Google changes the algorithm; nothing new but what about the bias of coders?


Image001

Here is the thinking, which has wider implications than a small change at Google….

If you took a complex algorithm and asked a 15 year old, a 30 year old and a 65 year old; both male and female, from different countries, using different computing languages and compliers to cut some code: will you get the same output from the same test datasets using the different implementations of the algorithm? – Probably not!

So changing the algorithm is one thing; changing compliers (and who coded that), language and the age, sex, experience (life and skills) of the coders is another……but we depend on them.

Yes there are tools to help ensure maintainability, supportability, scalability, performance and conformity but we do have a massive and increasing reliance on the coders ethics and lack of bias in the way the interrupt an algorithm……just wondering who is thinking about this as well.

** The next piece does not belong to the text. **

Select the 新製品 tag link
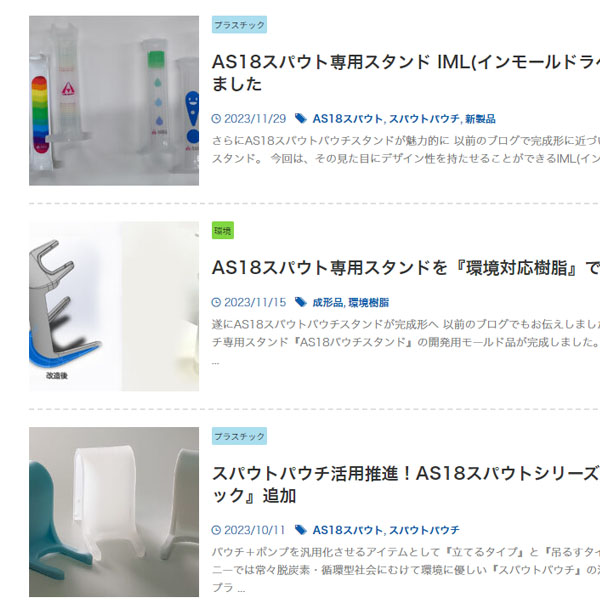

Why this is important to digital footprints. Someone you don’t know is taking your data and predicting your future based on their and others bias…..

-------

From the Google blog Ten recent algorithm changes

11/14/11 | 8:30:00 AM

Today we’re continuing our long-standing series of blog posts to share the methodology and process behind our search ranking, evaluation and algorithmic changes. This summer we published a video that gives a glimpse into our overall process, and today we want to give you a flavor of specific algorithm changes by publishing a highlight list of many of the improvements we’ve made over the past couple weeks.

We’ve published hundreds of blog posts about search over the years on this blog, our Official Google Blog, and even on my personal blog. But we’re always looking for ways to give you even deeper insight into the over 500 changes we make to search in a given year. In that spirit, here’s a list of ten improvements from the past couple weeks:

  • Cross-language information retrieval updates: For queries in languages where limited web content is available (Afrikaans, Malay, Slovak, Swahili, Hindi, Norwegian, Serbian, Catalan, Maltese, Macedonian, Albanian, Slovenian, Welsh, Icelandic), we will now translate relevant English web pages and display the translated titles directly below the English titles in the search results. This feature was available previously in Korean, but only at the bottom of the page. Clicking on the translated titles will take you to pages translated from English into the query language.
  • Snippets with more page content and less header/menu content: This change helps us choose more relevant text to use in snippets. As we improve our understanding of web page structure, we are now more likely to pick text from the actual page content, and less likely to use text that is part of a header or menu.
  • Better page titles in search results by de-duplicating boilerplate anchors: We look at a number of signals when generating a page’s title. One signal is the anchor text in links pointing to the page. We found that boilerplate links with duplicated anchor text are not as relevant, so we are putting less emphasis on these. The result is more relevant titles that are specific to the page’s content.
  • Length-based autocomplete predictions in Russian: This improvement reduces the number of long, sometimes arbitrary query predictions in Russian. We will not make predictions that are very long in comparison either to the partial query or to the other predictions for that partial query. This is already our practice in English.
  • Extending application rich snippets: We recently announced rich snippets for applications. This enables people who are searching for software applications to see details, like cost and user reviews, within their search results. This change extends the coverage of application rich snippets, so they will be available more often.
  • Retiring a signal in Image search: As the web evolves, we often revisit signals that we launched in the past that no longer appear to have a significant impact. In this case, we decided to retire a signal in Image Search related to images that had references from multiple documents on the web.
  • Fresher, more recent results: As we announced just over a week ago, we’ve made a significant improvement to how we rank fresh content. This change impacts roughly 35 percent of total searches (around 6-10% of search results to a noticeable degree) and better determines the appropriate level of freshness for a given query.
  • Refining official page detection: We try hard to give our users the most relevant and authoritative results. With this change, we adjusted how we attempt to determine which pages are official. This will tend to rank official websites even higher in our ranking.
  • Improvements to date-restricted queries: We changed how we handle result freshness for queries where a user has chosen a specific date range. This helps ensure that users get the results that are most relevant for the date range that they specify.
  • Prediction fix for IME queries: This change improves how Autocomplete handles IME queries (queries which contain non-Latin characters). Autocomplete was previously storing the intermediate keystrokes needed to type each character, which would sometimes result in gibberish predictions for Hebrew, Russian and Arabic.

If you’re a site owner, before you go wild tuning your anchor text or thinking about your web presence for Icelandic users, please remember that this is only a sampling of the hundreds of changes we make to our search algorithms in a given year, and even these changes may not work precisely as you’d imagine. We’ve decided to publish these descriptions in part because these specific changes are less susceptible to gaming.

For those of us working in search every day, we think this stuff is incredibly exciting -- but then again, we’re big search geeks. Let us know what you think and we’ll consider publishing more posts like this in the future.